Test Driving Projector

Test Driving Projector

Jetbrains recently released Projector 1.0. This is akin to visual studio code remote access. It essentially allows for using any device as a thin client, and having Projector host the IDE, build and other items on a server.

My Use Case

For the past several years, I have used a partially optimal virtual machine setup. For each client I work with, they get a provisioned encrypted volume on my file server. That hosts the source code, and operating system image for that user.

The first pain point I had was the drift in operating system images. Utilizing ZFS I had a base snap short for my Linux or Windows install. I then based the client off that image. While that ensured all tools were installed, and my user account was set up. I still had to update the operating system on each respective system/client.

Looking at it another way the base system is ephemeral, I need a core set of tools depending on the engagement. Then a way to run an IDE. The only state that should be persisted is the project source I had tried a couple of other alternatives here, namely PXE boots. But the complexity outweighed the benefit.

The next complexity was remote graphical support. RDP is far and away the best remote graphcial tool. But Intellij feels noticeably slower to me on Windows, and my build process generally takes longer. The next issue with this approach was WSL. I had moved Intellij inside of WSL, which was decent. But all my servers are on Ryzen, which has issues with nested virtualization and Hyperv.

I had also used Spice, and it kind of works. But the lag feels a bit heavier than in Remote Desktop. It also took much longer to get a proper remote desktop setup working.

The last benefit is instance resume where I left off. All my servers sleep, and are woken via wake on lan. So when I start projector, it fires a wake on lan packet. Waking up the server. When I connect I immediately resume where I left off.

Switch to Projector

My first foray into Projector was the browser which was painful. Namely keyboard shortcuts. I then switched to the projector client. It works by and large, except for a few issues, and some are specific to docker.

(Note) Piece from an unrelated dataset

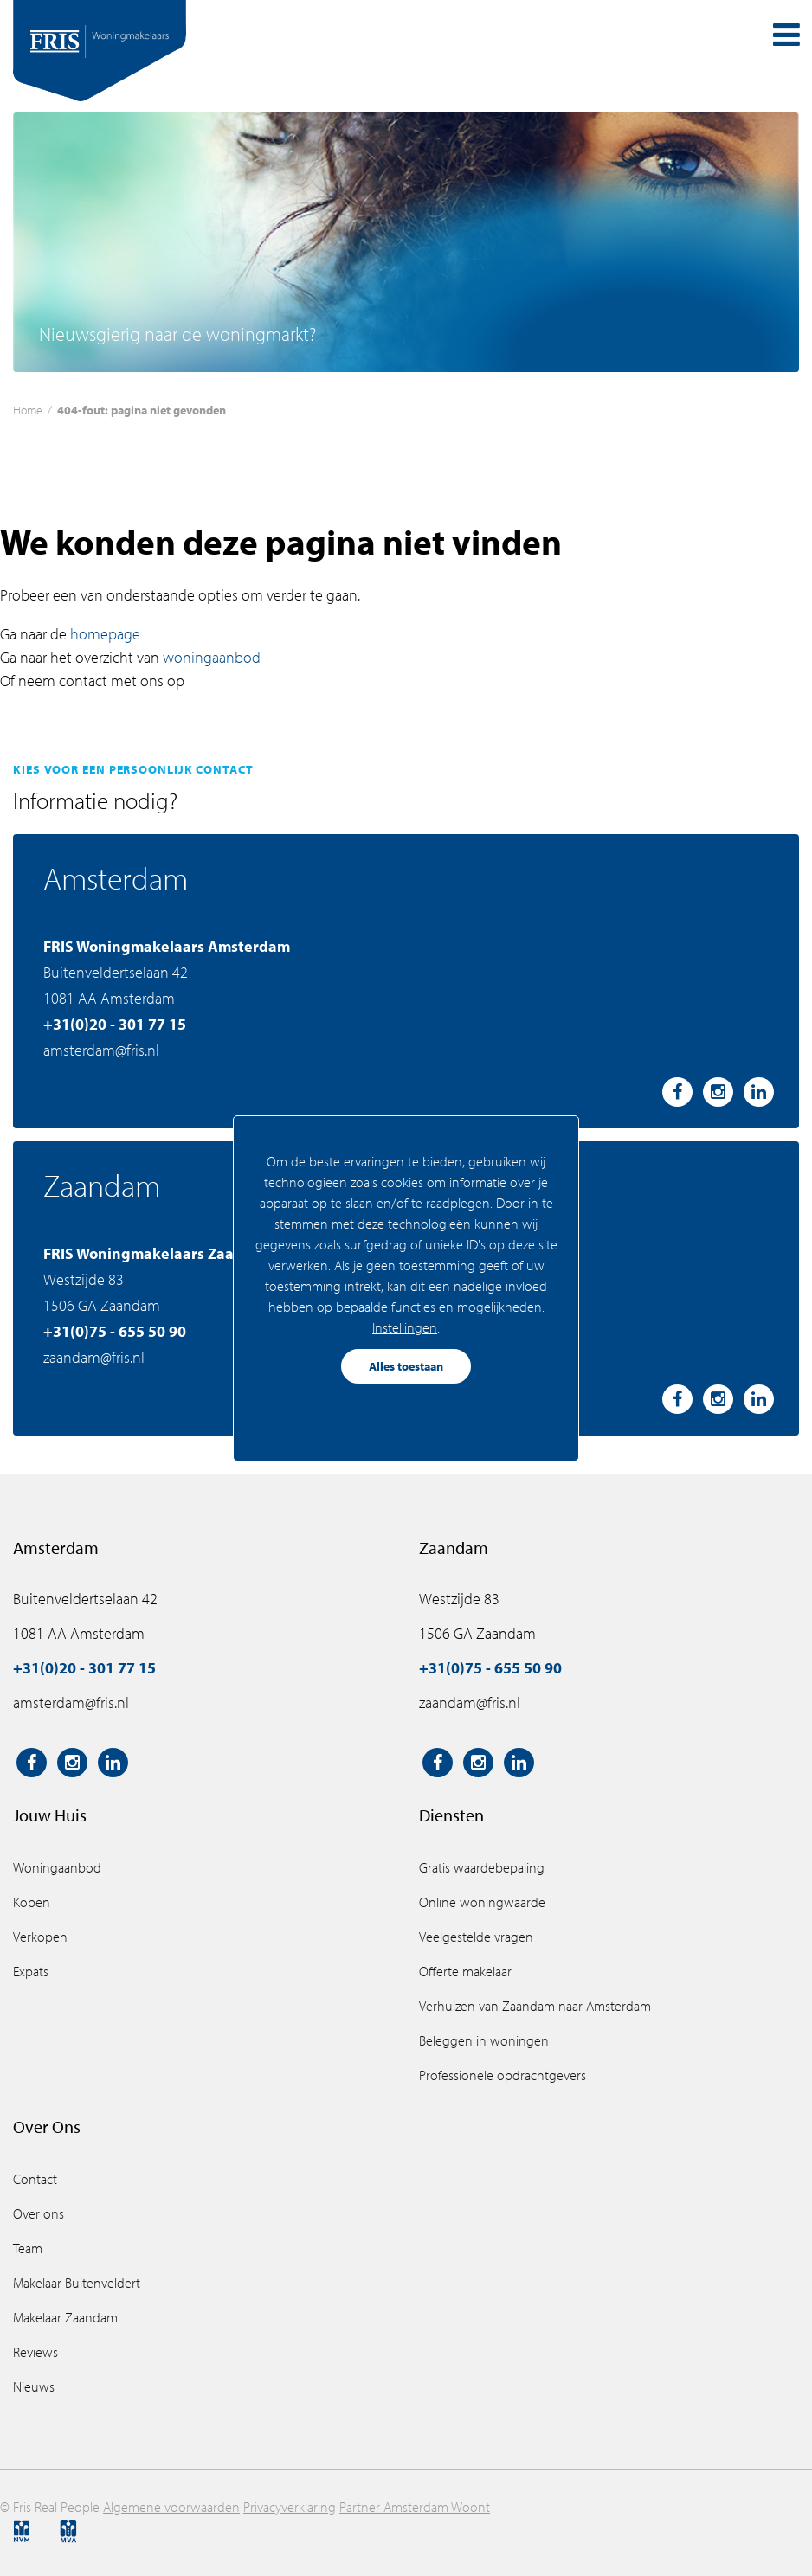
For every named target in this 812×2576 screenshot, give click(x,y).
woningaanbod (212, 657)
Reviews (35, 2352)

My vision right now, is a continous build of a docker image container. The image is layered based on the project. Providing a set of core utilities, i.e. is this Kotlin, DevOps, TypeScript, etc. Running every X days it will automatically grab the latest security updates. Pulling the image  would update the underlying operating system.

Issues

  • Docker There is lag on the file system sync between the IDE and the shell.
  • Multiple windows is difficult at this point
  • A projector server UI would be really really really helpful
  • Invalidation of Cache is painful, and requires a stop of container
  • Re-freshing gradle projects is difficult.
  • Starting services, I bind an additional port.
  • MacOs client was noticeably slower, but I'm on a 2015 Macbook Pro

Forking Projector

AnimusDesign / Projector Arch Docker
Projector Images with arch support

I have forked projector docker container to my personal repository. The CI/CD isn't running this is due to an issue with glibc and containerd on Arch being too new :\.

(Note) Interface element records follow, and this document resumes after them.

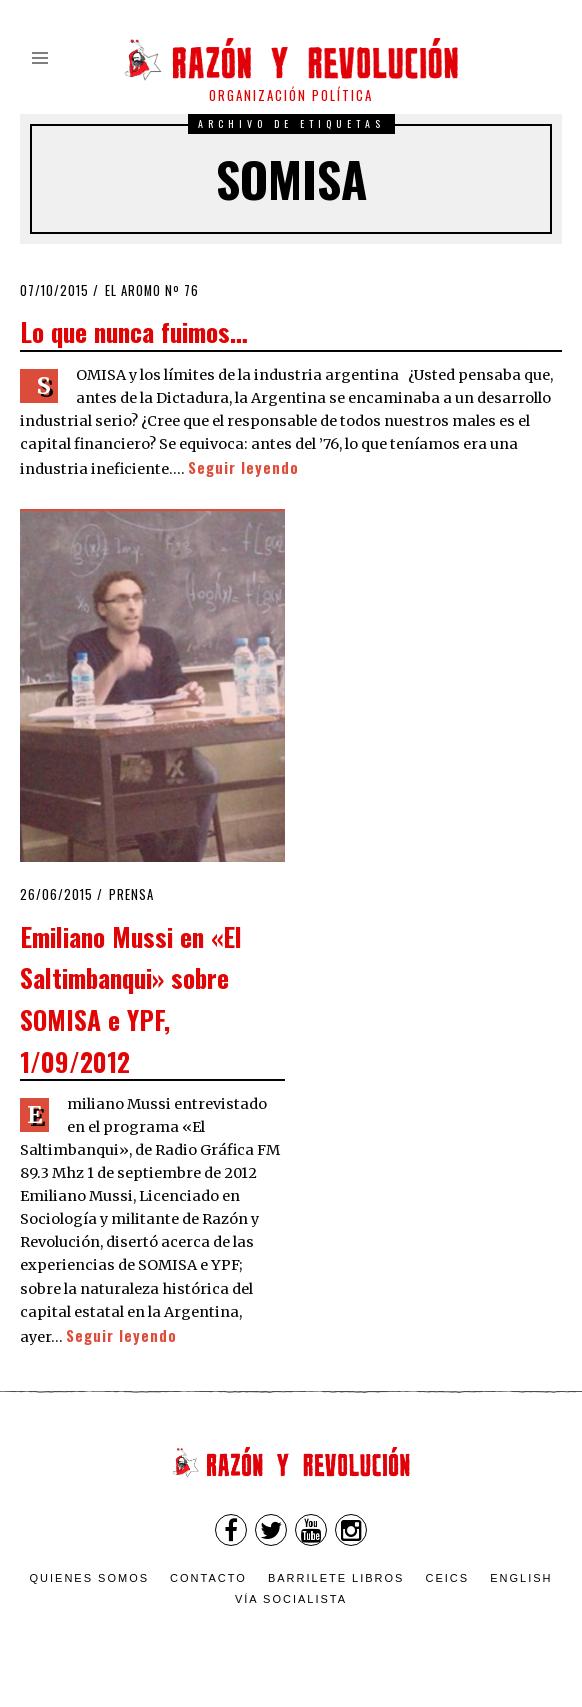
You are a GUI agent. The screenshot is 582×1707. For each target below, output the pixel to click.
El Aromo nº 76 (152, 290)
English (521, 1578)
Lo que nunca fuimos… (134, 331)
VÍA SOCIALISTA (291, 1599)
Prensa (131, 894)
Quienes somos (90, 1578)
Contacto (208, 1578)
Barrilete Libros (336, 1578)
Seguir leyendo (243, 467)
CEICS (448, 1578)
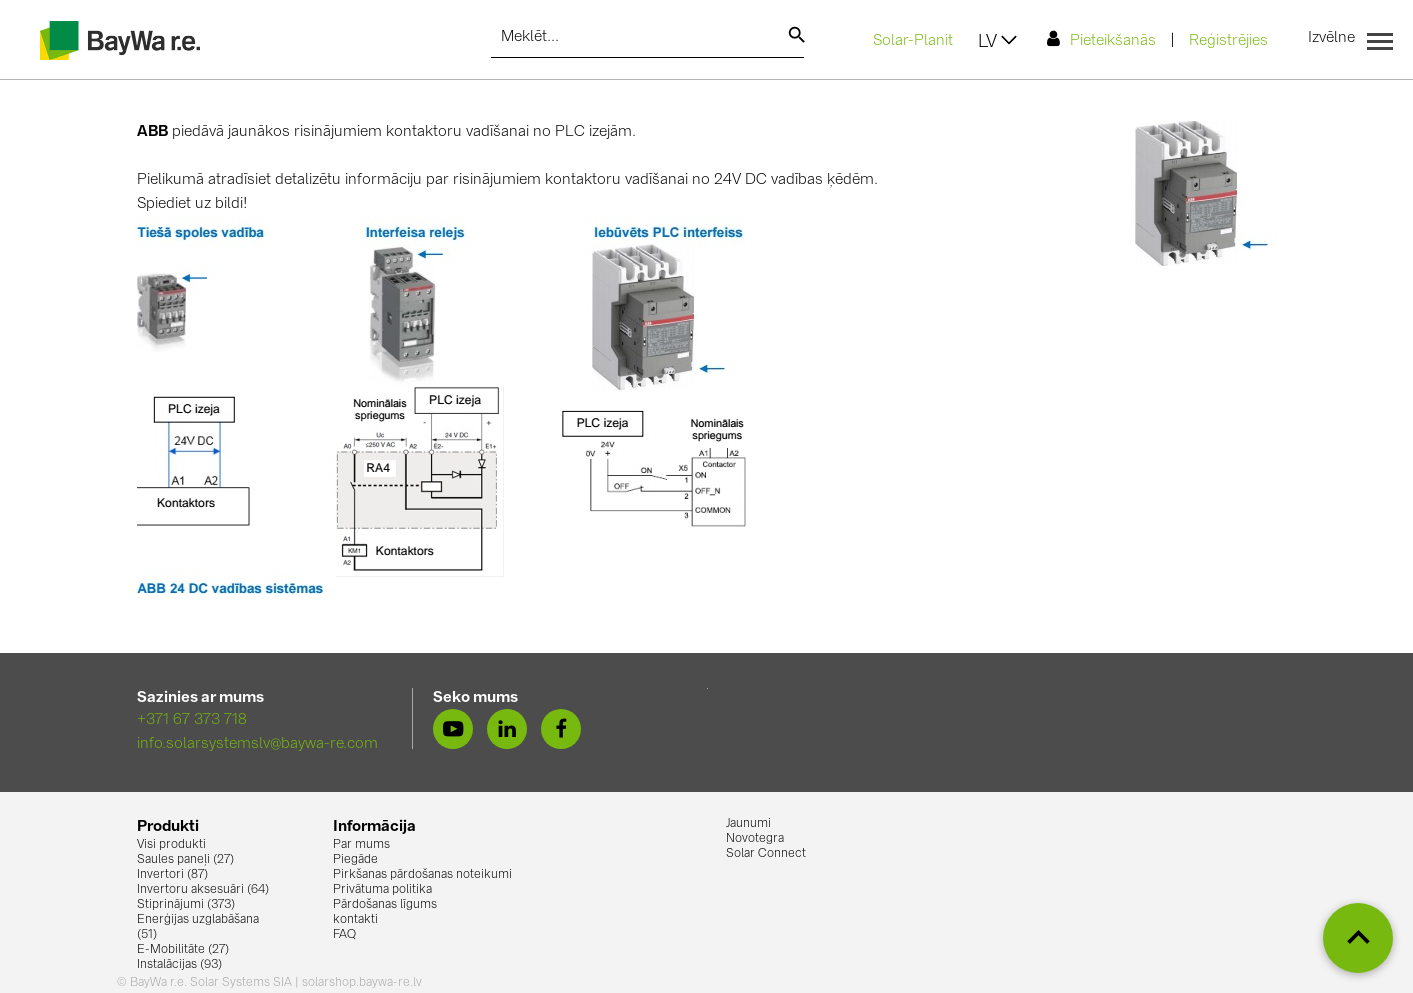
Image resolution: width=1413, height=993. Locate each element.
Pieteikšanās (1101, 39)
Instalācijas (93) (179, 965)
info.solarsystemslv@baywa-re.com (257, 744)
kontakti (355, 920)
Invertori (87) (172, 875)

This is my usual full stack environment

  • Kubernetes & kube ctx
  • Docker support
  • OhMyZSH
  • JDK 11, JDK 8 & GraalVM
  • NodeJS Type Script
  • Kotlin Interactive Shell
  • Kscript
  • Base build tools
  • Screen / tmux

The user is developer with no sudo access. This ensures lack of mutated state outside of the core code.

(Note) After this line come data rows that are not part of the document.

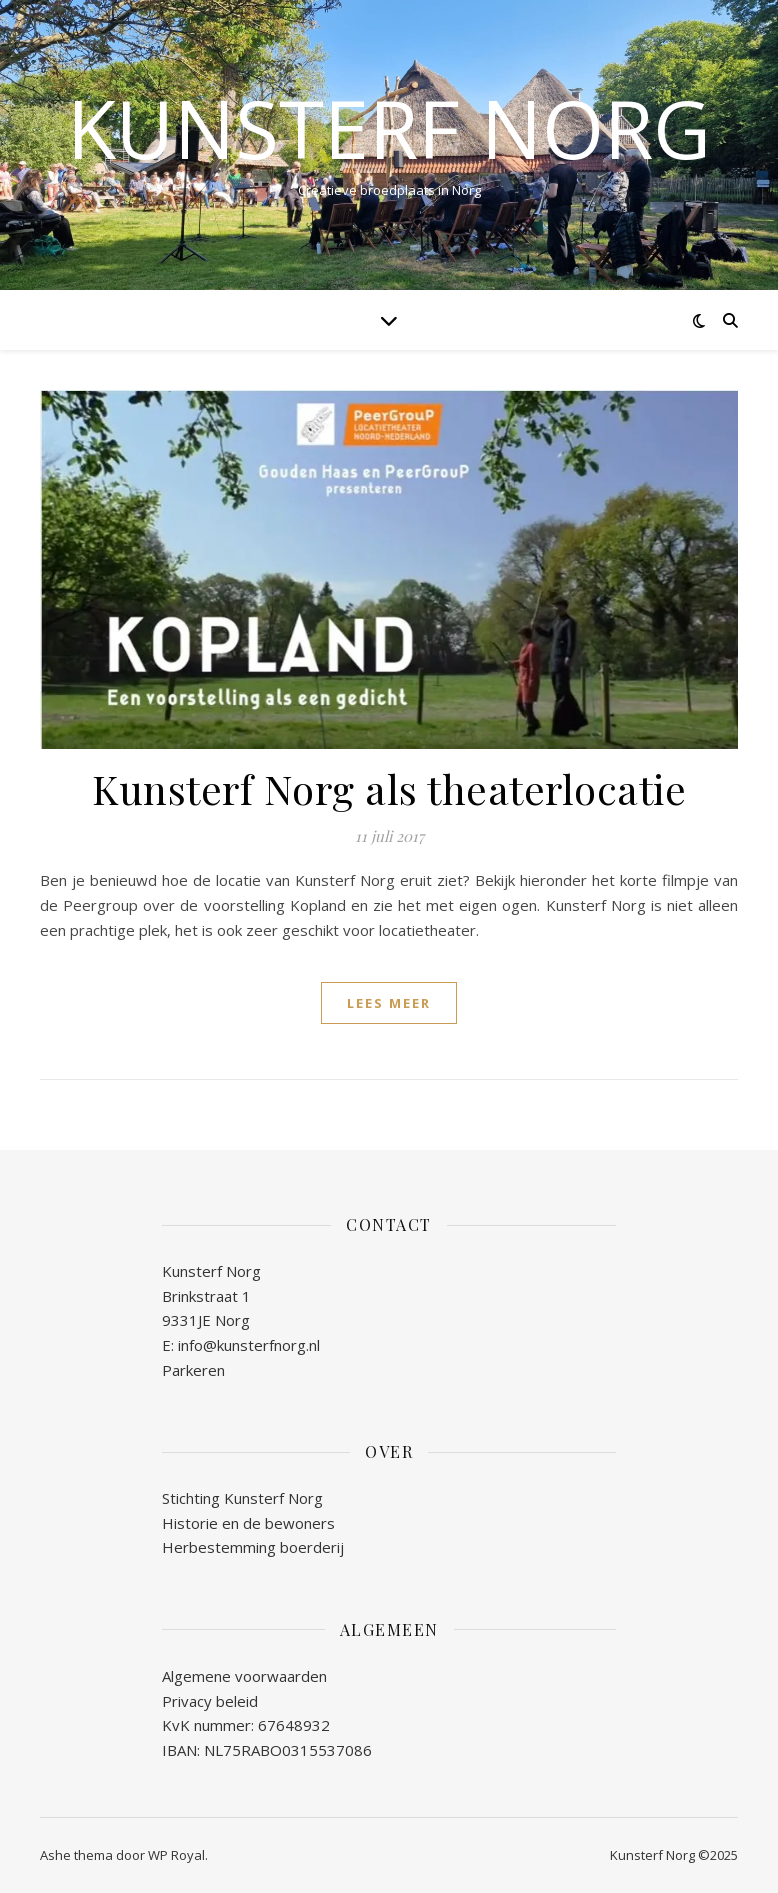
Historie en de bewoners (248, 1523)
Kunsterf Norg (389, 128)
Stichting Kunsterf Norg (242, 1498)
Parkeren (193, 1370)
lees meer (389, 1003)
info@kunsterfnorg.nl (249, 1345)
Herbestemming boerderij (253, 1547)
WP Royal (176, 1855)
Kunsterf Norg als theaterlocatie (389, 788)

I tried volume binding just the core essentials, namely my dev folder. But I encountered errors with Intellij not recognizing my license, and other settings. There is a sample start script I use to launch an instance.

I also recently switch from a setting repository to the IDE Sync Plugin

Looking Forward

Every place I've worked the biggest initial pain point is getting my "dev environment" set up. This allows for a much more stream lined approach. By having a base container, all the tools can be provided, with boot strap scripts. The entry point can seed the container environment with appropiate secrets.

With Visual Studio Code, Jetbrains, and vim. You can cover a good chunk of the developer market with a base container image.

In a more locked down security context, you can deploy out side of a developers laptop onto a central server. On signs of a security issue just revoke, or terminate the developers instance.

I'm already looking into deploying onto a development Kubernetes cluster. Where each client is a name space and deployment, this would also allow deployment of other services say Redis, Kafka, etc.

We are now this much closer to the developer environment being repeatable infra as code.

Closing

Thank you Jetbrains, this has made my work flow much easier. The best statement I can say, is require minimal change to my existing process.